# À faire:
1. Selon le texte sur l'abus de minorité, quelle condition est nécessaire pour constituer un abus ?
2. Prolongez le texte sur l'abus de minorité après sa dernière phrase.

# Texte fourni:
____________________

I. La théorie de l’abus de minorité
L’abus de minorité est un concept central en droit des sociétés, ayant pour objectif de prévenir l’utilisation déloyale des droits des associés minoritaires dans une société. Cette théorie a été consacrée par l’arrêt de principe du 18 avril 1961 (Cass. com., 18 avr. 1961, n°59-11.394), qui a posé les bases de la notion d’abus de minorité. Dans cet arrêt, la Cour de cassation a estimé que l’exercice des droits d’un associé minoritaire peut être qualifié d’abusif si ce dernier agit de manière déloyale, en contrariété avec l’intérêt social de la société, et dans le but de favoriser ses intérêts personnels. Pour constituer un abus, la présence d’une minorité de blocage est nécessaire.

____________________

# Informations affichées:
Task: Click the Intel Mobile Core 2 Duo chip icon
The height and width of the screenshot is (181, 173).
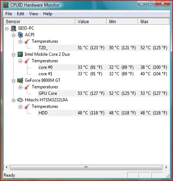Action: click(x=20, y=54)
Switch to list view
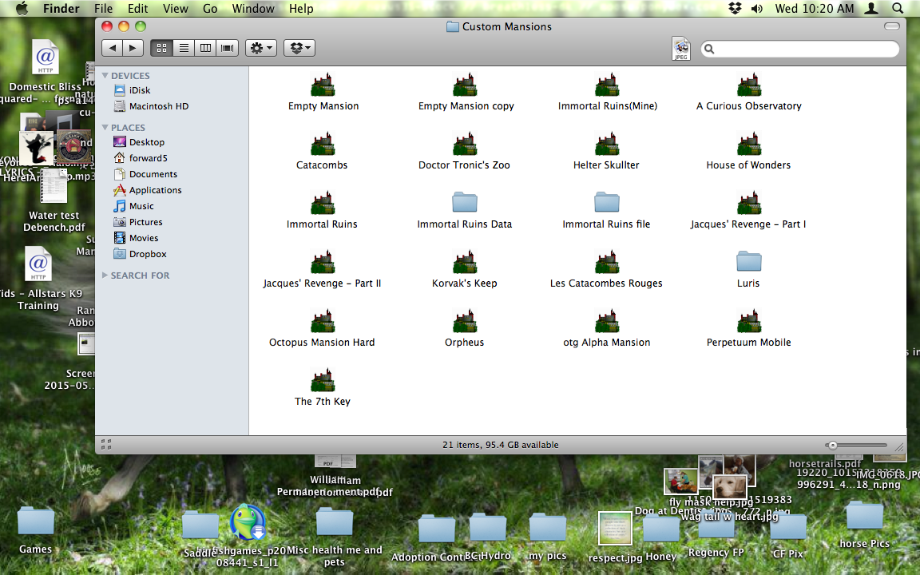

____________________

# Réponses ci-dessous:
1. La présence d'une minorité de blocage.

2.
L’abus de minorité se distingue de l’abus de majorité, où ce sont les associés majoritaires qui, en abusant de leur pouvoir, prennent des décisions contraires à l’intérêt social pour favoriser leur position. Ce concept a été régulièrement précisé au fil des décisions rendues par la Cour de cassation. L’abus de minorité s’illustre particulièrement lorsqu’un associé minoritaire bloque des décisions essentielles à la survie ou au bon fonctionnement de la société. Le refus de voter des résolutions vitales, comme la prorogation d’une société ou des opérations de restructuration nécessaires, est un exemple typique d’abus de minorité. La jurisprudence reste attachée à l’idée que les décisions cruciales pour la société, comme la restructuration financière dans le cadre d’une procédure de redressement judiciaire, doivent pouvoir être adoptées, même en cas d’opposition des minoritaires.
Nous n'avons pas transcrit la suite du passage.